#### Task directions
Only the lines below between the ones containing "Google (195, 649)" and "Tourism, (1308, 948)", inclusive, are to be reproduced, each exactly as it stands.

---

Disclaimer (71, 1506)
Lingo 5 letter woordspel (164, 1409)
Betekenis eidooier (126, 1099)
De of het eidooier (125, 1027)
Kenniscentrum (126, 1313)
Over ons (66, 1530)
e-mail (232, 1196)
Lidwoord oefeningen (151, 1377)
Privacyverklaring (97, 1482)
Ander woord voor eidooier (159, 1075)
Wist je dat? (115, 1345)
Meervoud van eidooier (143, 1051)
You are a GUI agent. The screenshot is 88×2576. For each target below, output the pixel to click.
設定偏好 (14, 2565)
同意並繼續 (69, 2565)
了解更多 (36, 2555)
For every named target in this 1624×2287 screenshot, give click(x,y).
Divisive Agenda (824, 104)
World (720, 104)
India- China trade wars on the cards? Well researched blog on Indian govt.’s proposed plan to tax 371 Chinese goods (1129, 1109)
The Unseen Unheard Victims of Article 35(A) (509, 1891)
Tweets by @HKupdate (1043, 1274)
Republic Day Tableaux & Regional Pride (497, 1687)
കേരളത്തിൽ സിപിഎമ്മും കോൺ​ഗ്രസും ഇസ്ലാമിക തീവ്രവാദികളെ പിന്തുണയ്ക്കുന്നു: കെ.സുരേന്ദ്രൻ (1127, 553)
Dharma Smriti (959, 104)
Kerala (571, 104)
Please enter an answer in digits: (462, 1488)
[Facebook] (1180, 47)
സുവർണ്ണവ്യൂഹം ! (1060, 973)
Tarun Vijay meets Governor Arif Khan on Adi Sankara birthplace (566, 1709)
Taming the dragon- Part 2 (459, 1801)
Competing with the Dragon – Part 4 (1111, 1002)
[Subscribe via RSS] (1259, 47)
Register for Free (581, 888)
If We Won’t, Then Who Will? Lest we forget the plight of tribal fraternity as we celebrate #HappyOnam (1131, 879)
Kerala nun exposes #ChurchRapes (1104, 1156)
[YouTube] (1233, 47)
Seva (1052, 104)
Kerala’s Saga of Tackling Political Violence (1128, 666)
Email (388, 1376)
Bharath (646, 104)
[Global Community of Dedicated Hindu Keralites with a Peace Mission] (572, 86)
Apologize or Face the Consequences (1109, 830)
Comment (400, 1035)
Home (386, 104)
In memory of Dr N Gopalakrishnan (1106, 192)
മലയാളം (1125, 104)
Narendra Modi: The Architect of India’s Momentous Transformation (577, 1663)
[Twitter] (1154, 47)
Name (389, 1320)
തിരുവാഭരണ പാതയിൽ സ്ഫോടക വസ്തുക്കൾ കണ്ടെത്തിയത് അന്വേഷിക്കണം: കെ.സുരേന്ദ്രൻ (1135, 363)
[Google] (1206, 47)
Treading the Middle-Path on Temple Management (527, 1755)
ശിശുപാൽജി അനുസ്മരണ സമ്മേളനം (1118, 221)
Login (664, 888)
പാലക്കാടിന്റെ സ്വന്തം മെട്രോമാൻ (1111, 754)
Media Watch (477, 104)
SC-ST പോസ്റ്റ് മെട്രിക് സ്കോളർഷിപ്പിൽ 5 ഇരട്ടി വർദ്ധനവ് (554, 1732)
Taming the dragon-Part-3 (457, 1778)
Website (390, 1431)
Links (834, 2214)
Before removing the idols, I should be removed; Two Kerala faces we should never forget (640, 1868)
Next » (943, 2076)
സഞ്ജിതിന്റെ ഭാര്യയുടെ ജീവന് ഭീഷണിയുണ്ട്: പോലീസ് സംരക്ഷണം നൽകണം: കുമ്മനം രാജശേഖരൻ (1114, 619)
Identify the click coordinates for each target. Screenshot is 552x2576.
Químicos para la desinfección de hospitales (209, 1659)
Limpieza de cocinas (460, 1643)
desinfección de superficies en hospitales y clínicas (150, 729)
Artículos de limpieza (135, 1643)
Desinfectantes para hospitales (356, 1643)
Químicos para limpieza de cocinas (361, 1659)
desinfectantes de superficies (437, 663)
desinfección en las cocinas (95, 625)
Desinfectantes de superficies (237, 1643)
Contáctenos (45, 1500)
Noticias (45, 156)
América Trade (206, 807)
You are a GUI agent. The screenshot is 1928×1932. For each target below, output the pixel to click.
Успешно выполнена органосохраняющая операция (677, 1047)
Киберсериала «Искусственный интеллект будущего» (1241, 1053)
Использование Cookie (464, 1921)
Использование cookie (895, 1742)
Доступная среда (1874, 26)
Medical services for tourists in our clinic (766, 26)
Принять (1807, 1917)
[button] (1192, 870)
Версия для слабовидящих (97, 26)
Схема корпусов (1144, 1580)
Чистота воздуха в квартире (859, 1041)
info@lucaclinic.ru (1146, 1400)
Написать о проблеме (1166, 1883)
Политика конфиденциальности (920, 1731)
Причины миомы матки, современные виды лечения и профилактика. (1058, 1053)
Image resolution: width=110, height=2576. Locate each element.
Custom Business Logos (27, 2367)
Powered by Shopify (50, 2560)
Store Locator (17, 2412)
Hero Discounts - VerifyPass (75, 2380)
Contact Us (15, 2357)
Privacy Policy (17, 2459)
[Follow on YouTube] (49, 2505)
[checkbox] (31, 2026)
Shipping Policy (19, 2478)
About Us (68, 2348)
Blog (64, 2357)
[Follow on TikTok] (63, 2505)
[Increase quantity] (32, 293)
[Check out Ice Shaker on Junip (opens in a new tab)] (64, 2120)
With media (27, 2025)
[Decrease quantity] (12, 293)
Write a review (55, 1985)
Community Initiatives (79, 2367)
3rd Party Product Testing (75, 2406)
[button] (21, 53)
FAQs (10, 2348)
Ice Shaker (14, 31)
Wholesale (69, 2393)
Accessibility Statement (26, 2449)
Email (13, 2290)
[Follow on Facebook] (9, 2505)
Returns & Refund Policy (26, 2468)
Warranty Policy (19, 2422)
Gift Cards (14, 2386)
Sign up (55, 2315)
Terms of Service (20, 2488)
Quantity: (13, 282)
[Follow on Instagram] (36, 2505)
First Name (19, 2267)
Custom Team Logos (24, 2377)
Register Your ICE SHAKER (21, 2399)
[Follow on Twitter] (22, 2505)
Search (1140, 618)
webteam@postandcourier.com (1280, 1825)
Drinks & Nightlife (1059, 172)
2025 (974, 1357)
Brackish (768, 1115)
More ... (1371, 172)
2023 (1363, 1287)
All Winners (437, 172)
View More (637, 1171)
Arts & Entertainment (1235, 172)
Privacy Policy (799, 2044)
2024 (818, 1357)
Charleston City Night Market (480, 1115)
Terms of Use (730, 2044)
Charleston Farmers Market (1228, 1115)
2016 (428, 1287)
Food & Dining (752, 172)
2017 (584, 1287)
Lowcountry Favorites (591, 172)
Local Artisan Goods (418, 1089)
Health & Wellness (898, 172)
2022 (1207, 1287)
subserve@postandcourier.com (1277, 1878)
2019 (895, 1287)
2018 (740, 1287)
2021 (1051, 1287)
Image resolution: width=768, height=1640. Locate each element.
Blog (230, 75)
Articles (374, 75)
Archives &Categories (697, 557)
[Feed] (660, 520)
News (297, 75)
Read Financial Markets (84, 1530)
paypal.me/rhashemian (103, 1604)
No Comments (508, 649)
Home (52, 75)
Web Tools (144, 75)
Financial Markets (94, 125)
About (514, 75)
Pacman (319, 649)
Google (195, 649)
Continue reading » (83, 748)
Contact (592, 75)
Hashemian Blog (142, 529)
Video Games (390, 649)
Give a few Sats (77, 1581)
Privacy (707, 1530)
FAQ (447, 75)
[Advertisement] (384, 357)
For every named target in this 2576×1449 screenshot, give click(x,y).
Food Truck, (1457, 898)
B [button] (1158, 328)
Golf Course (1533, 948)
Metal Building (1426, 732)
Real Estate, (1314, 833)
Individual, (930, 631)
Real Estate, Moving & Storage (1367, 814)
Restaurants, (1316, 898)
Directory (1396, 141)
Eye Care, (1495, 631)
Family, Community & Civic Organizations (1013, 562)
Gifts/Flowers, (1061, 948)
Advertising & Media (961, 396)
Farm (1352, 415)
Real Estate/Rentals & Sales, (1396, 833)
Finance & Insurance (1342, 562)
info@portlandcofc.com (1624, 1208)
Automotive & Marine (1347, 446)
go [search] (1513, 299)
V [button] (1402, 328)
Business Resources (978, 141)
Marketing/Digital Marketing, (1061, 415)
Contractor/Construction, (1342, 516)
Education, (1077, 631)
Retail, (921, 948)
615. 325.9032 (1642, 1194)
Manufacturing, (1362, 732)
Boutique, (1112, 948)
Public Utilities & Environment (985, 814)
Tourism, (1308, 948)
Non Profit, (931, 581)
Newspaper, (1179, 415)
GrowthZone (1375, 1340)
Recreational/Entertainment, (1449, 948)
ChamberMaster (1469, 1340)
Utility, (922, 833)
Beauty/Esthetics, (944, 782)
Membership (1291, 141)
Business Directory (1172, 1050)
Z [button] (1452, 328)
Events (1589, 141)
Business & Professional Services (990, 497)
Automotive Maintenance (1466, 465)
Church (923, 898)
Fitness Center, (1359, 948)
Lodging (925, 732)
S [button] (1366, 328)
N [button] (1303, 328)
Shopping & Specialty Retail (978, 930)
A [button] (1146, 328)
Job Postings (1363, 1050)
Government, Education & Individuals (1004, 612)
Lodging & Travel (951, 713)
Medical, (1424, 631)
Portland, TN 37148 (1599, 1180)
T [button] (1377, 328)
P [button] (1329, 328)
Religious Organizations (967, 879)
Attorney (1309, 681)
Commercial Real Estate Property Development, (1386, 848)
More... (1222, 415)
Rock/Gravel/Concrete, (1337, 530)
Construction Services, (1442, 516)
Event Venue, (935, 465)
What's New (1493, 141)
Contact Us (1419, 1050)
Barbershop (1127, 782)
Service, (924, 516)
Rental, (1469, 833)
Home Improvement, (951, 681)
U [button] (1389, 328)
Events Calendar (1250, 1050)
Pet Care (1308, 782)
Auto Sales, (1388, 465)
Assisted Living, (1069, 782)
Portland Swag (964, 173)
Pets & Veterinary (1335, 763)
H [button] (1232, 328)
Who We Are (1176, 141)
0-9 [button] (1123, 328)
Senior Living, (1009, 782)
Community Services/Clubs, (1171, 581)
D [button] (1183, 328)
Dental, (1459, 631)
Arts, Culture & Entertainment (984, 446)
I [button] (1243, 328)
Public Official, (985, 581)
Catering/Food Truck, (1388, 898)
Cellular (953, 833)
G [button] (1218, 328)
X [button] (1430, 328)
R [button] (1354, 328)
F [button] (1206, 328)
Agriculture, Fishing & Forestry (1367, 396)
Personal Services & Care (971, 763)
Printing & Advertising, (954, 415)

---

#### Result for this exercise
Google (195, 649)
Continue reading » (83, 748)
Contact (592, 75)
Hashemian Blog (142, 529)
Video Games (390, 649)
Give a few Sats (77, 1581)
Privacy (707, 1530)
FAQ (447, 75)
[Advertisement] (384, 357)
For every named target in this 2576×1449 screenshot, give click(x,y).
Food Truck, (1457, 898)
B [button] (1158, 328)
Golf Course (1533, 948)
Metal Building (1426, 732)
Real Estate, (1314, 833)
Individual, (930, 631)
Real Estate, Moving & Storage (1367, 814)
Restaurants, (1316, 898)
Directory (1396, 141)
Eye Care, (1495, 631)
Family, Community & Civic Organizations (1013, 562)
Gifts/Flowers, (1061, 948)
Advertising & Media (961, 396)
Farm (1352, 415)
Real Estate/Rentals & Sales, (1396, 833)
Finance & Insurance (1342, 562)
info@portlandcofc.com (1624, 1208)
Automotive & Marine (1347, 446)
go [search] (1513, 299)
V [button] (1402, 328)
Business Resources (978, 141)
Marketing/Digital Marketing, (1061, 415)
Contractor/Construction, (1342, 516)
Education, (1077, 631)
Retail, (921, 948)
615. 325.9032 (1642, 1194)
Manufacturing, (1362, 732)
Boutique, (1112, 948)
Public Utilities & Environment (985, 814)
Tourism, (1308, 948)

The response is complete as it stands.